In a series of double-blind studies, volunteers were given either a ginger capsule or a placebo pill. For the first study, 242 participants were asked to rate how disgusted they felt when presented with a sequence of objectively disgusting photos, from rotten meat (moderately disgusting) to a man vomiting in a toilet (highly disgusting).
In the second, 306 were asked to rate how wrong they found possible "purity violations", a highly severe example being marriage between cousins and a moderately severe example being a morgue worker touching the open eye of a corpse.
The third was a replication of the second with a larger sample (497) and the fourth required 504 participants to again rate their disgust reaction to a series of moral dilemmas. But instead of being restricted to "purity violations", participants in the fourth condition were asked to make judgments on a range of situations, including harm/care (e.g. slapping a classmate unprovoked), fairness (e.g. cheating in a test), loyalty (e.g. a woman not attending a parent's funeral because they had been fighting), authority (e.g. a teenager slashing a cop's tires), and purity moral infractions (e.g. a man eats his dog after it was killed in a car accident).
The results show that when a participant had been given ginger they were less judgmental of moderately disgusting and severe images and situations, but not so of highly disgusting and severe images and situations.
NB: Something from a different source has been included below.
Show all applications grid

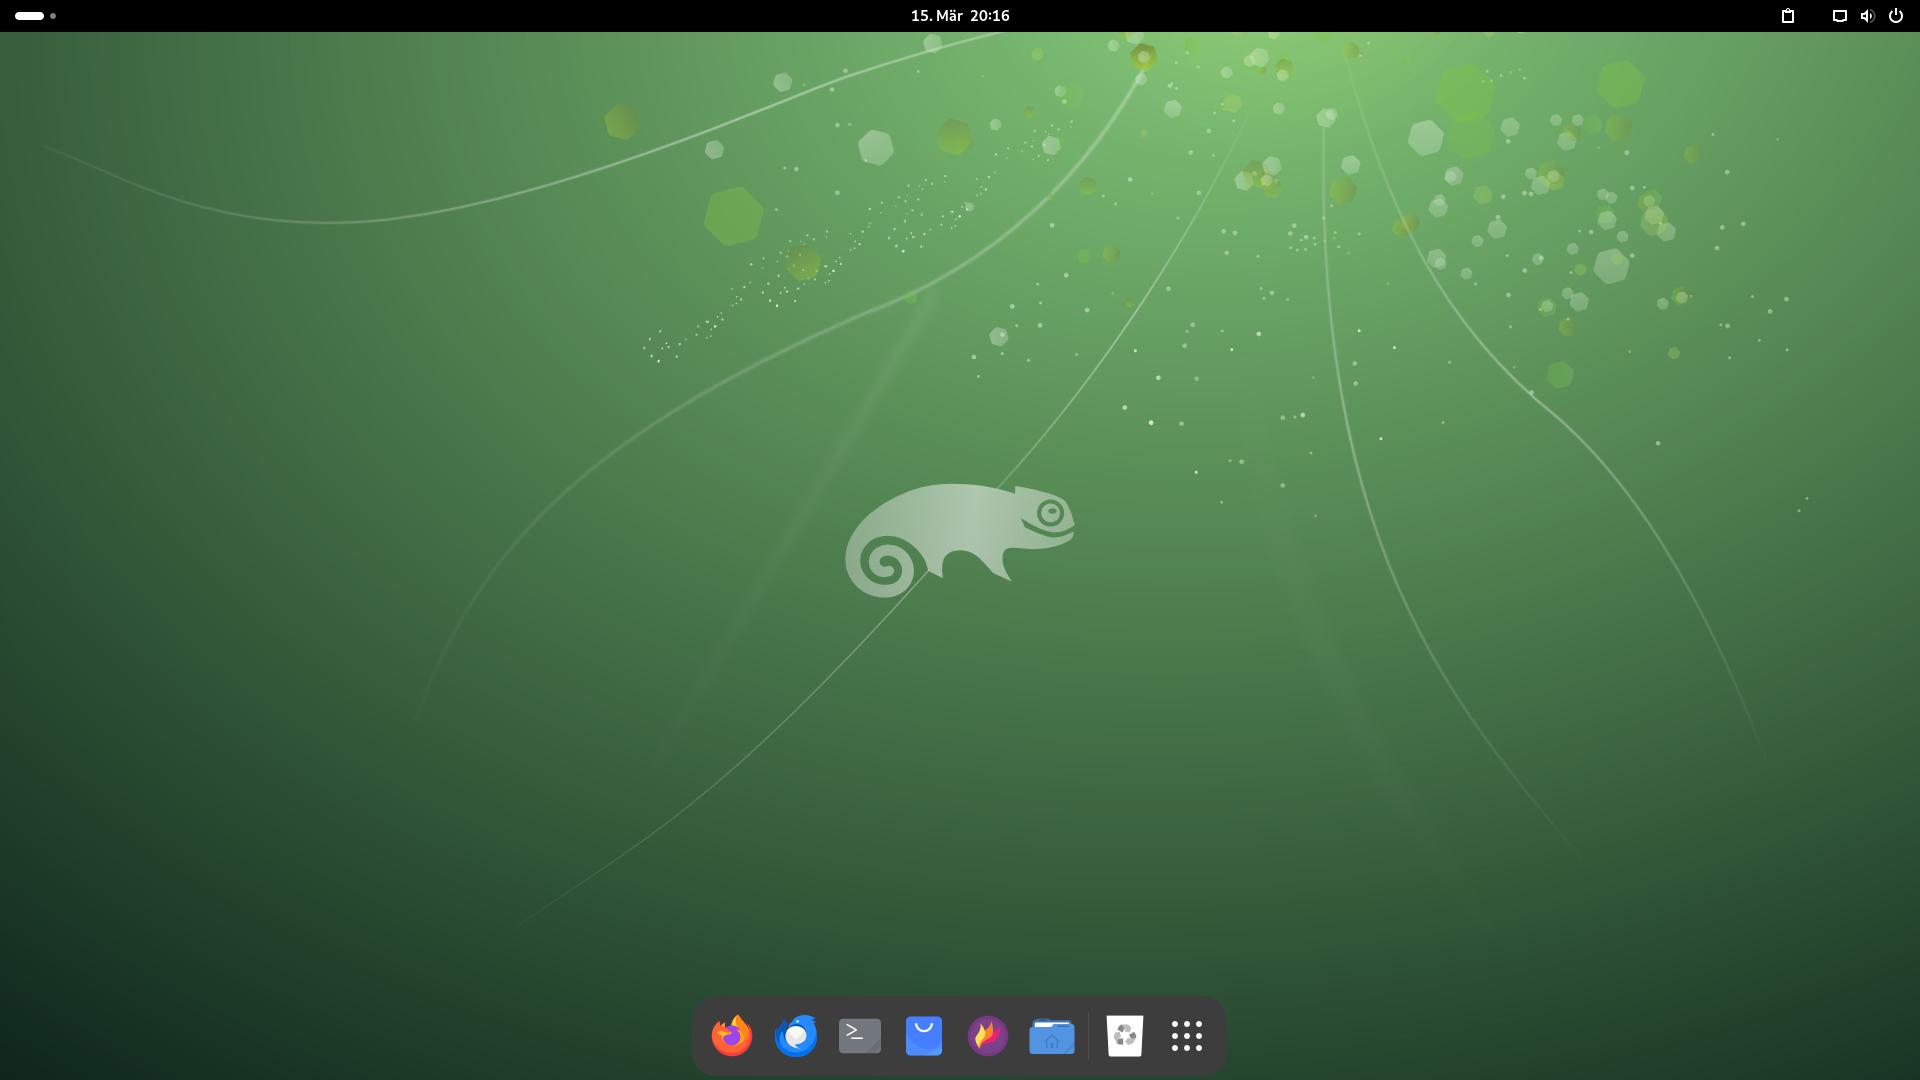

This suggests that the anti-nausea properties of ginger (and feelings of nausea more generally) do sway our moral decisions, at least to a certain extent, putting weight behind the idea that when it comes to issues of conscience, we are guided by gut feeling.
Fortunately, we are not entirely beholden to what we've had for dinner – the properties of ginger appear too mild and cultural ideas of morality too ingrained to have a noticeable effect on the more severe vignettes.
"This provides pretty good evidence that when we make moral judgements about purity, part of what we’re doing is thinking about how sick we feel," Jessica Tracy, a professor of psychology at the University of British Columbia, told New Scientist.